Description of the task: Recast part of the listing below as a Markdown table with the columns Row and Line, putting a row number in the first and the line in the second, and omitting blank lines. Begin at the line that has "The height and width of the screenshot is (800, 704)." and stop after the line that has "This screenshot has height=933, width=985.", and include no other lines.

Exercise inputs Block Start

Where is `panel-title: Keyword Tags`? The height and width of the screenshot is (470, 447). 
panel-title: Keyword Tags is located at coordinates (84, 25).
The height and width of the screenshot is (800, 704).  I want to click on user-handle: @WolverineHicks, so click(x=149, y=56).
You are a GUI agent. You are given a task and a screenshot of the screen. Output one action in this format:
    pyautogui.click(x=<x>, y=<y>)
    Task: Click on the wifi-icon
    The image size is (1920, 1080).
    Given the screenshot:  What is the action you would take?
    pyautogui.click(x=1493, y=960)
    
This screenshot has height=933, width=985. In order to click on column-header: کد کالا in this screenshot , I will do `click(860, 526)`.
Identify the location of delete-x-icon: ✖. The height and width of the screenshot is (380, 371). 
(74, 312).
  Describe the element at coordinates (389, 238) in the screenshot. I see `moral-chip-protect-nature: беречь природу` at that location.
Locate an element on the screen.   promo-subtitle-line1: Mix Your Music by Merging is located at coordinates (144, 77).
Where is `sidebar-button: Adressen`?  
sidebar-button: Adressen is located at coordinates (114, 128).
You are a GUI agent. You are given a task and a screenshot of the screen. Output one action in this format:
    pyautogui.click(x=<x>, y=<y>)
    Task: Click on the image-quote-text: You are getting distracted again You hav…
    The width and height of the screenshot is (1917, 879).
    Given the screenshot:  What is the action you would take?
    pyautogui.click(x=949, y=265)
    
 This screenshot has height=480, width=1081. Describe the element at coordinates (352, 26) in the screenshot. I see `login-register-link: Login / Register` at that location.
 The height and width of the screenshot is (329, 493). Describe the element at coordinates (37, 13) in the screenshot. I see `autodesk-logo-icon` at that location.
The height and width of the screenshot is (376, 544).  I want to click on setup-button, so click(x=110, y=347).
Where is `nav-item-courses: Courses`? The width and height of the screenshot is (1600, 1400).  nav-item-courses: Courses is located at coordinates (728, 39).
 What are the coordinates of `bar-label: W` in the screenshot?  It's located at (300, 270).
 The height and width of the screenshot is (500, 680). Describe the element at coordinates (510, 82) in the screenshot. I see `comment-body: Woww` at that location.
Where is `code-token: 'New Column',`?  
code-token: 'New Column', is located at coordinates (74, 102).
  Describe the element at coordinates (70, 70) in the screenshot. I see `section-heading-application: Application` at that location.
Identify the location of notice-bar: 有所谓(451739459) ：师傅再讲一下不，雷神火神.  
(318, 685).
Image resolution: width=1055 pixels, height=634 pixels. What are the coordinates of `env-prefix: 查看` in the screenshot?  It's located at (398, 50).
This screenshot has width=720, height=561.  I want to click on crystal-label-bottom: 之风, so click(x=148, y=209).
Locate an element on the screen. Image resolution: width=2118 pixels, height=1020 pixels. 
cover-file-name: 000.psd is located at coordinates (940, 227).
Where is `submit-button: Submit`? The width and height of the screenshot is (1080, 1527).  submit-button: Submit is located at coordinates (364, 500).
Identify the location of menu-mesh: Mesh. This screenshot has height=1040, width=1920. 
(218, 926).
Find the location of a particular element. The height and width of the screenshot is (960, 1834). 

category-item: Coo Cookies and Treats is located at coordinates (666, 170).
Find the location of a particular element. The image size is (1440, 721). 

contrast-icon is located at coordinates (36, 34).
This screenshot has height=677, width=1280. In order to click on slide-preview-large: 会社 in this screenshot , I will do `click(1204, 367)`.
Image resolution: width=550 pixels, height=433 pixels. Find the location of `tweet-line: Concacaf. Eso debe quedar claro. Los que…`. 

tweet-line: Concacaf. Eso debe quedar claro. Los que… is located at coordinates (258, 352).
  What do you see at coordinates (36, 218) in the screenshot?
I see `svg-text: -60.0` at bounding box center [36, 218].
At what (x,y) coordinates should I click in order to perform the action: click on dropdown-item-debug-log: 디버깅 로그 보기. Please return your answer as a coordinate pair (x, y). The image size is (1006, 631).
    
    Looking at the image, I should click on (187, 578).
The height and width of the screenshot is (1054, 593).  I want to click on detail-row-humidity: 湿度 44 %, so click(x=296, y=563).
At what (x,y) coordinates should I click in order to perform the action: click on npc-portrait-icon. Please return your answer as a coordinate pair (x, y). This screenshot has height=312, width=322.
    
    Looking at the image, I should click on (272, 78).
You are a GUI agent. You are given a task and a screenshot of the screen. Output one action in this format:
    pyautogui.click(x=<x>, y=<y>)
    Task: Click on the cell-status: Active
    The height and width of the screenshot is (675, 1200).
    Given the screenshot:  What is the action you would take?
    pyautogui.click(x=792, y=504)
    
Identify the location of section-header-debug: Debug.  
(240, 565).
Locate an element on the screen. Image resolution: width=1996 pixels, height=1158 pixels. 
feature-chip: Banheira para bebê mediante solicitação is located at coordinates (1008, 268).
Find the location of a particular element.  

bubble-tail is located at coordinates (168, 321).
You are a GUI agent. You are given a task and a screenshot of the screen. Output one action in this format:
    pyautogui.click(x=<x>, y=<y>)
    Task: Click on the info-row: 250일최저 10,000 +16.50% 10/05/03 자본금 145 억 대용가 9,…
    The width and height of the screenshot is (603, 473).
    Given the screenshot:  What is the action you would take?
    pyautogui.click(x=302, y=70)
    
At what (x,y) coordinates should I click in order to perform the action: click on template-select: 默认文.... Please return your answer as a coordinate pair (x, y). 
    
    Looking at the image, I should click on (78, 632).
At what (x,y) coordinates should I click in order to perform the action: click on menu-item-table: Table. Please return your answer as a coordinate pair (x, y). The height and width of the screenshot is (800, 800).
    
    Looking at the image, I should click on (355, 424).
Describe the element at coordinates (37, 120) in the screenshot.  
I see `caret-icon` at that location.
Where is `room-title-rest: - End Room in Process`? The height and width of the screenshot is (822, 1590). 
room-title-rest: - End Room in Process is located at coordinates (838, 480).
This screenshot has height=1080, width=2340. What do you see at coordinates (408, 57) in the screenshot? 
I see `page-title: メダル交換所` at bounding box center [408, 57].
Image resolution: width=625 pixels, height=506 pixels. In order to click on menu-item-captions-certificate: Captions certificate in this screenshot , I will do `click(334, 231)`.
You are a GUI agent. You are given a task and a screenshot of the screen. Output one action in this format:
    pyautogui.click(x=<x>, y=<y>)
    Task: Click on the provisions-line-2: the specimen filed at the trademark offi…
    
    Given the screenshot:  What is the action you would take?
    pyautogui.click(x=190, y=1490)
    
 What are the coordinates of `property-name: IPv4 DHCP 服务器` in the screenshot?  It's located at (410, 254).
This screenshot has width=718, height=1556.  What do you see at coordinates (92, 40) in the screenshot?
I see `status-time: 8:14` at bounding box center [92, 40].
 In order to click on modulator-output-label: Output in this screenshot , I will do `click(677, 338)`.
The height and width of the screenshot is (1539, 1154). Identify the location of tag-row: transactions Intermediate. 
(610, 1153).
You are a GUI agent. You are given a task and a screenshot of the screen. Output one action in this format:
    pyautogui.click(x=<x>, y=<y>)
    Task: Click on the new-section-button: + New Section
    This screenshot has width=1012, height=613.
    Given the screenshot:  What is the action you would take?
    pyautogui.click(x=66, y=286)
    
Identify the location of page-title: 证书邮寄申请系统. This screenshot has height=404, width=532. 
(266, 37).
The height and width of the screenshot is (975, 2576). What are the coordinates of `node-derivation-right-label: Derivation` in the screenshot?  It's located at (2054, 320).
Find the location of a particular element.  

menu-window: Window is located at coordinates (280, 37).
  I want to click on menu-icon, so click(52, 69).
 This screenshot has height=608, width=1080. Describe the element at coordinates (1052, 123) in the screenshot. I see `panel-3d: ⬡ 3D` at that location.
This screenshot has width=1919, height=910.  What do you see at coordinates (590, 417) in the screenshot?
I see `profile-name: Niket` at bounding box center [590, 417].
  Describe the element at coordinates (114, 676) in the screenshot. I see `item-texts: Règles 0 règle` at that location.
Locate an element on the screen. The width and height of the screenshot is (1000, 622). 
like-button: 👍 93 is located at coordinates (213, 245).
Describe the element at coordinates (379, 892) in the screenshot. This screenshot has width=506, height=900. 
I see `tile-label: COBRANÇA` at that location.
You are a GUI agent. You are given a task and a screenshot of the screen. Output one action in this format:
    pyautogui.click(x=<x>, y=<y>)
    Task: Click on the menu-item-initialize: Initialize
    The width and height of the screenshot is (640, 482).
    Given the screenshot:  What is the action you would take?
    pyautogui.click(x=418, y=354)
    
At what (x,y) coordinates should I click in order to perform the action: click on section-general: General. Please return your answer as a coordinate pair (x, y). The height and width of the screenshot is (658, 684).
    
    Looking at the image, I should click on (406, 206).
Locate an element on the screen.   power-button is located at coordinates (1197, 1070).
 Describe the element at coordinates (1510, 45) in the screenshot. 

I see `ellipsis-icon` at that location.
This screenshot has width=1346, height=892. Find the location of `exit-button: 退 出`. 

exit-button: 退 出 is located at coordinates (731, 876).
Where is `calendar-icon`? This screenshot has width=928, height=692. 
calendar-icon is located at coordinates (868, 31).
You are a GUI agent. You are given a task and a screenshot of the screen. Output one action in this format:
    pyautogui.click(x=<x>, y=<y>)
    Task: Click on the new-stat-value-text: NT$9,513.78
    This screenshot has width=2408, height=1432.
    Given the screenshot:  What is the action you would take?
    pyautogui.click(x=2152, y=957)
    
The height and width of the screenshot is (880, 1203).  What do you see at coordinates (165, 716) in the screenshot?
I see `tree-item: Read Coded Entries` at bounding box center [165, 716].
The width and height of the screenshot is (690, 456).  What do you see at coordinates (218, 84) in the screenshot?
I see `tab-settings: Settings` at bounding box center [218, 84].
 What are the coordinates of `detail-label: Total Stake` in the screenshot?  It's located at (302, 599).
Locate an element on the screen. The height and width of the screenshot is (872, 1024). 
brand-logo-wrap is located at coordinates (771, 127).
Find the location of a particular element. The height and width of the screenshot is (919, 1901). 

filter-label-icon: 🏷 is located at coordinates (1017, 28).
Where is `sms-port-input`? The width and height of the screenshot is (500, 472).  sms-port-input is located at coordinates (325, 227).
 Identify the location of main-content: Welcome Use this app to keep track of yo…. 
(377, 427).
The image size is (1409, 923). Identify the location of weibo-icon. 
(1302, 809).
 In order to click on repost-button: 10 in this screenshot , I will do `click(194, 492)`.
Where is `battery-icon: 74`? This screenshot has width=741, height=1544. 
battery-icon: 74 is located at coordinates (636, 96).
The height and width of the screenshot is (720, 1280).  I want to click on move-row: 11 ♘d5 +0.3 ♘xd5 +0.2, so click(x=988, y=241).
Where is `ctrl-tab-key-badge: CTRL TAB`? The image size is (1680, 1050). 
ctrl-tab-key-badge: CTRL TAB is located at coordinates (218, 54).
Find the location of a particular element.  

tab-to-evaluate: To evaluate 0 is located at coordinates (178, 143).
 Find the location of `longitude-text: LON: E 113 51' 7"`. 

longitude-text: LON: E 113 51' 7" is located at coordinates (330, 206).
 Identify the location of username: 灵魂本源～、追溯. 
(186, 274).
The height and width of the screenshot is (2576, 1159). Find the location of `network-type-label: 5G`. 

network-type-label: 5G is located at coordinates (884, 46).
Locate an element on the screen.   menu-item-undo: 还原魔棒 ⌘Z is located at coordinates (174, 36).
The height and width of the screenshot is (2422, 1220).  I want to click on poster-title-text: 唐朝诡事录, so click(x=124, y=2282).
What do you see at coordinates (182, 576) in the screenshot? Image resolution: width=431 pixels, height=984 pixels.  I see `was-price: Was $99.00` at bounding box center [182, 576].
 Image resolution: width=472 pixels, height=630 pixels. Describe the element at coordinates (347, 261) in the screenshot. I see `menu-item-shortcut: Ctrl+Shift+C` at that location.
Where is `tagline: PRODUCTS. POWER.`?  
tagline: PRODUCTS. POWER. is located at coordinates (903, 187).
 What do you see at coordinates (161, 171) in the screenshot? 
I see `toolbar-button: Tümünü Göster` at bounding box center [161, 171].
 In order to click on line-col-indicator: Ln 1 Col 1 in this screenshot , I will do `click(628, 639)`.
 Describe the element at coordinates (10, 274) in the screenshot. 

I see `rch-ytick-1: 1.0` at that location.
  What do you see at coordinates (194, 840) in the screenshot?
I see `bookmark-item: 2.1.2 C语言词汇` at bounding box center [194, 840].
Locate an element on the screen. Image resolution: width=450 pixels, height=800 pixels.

Exercise inputs Block End

Task output:
| Row | Line |
|---|---|
| 1 | The height and width of the screenshot is (800, 704).  I want to click on user-handle: @WolverineHicks, so click(x=149, y=56). |
| 2 | You are a GUI agent. You are given a task and a screenshot of the screen. Output one action in this format: |
| 3 |     pyautogui.click(x=<x>, y=<y>) |
| 4 |     Task: Click on the wifi-icon |
| 5 |     The image size is (1920, 1080). |
| 6 |     Given the screenshot:  What is the action you would take? |
| 7 |     pyautogui.click(x=1493, y=960) |
| 8 | This screenshot has height=933, width=985. In order to click on column-header: کد کالا in this screenshot , I will do `click(860, 526)`. |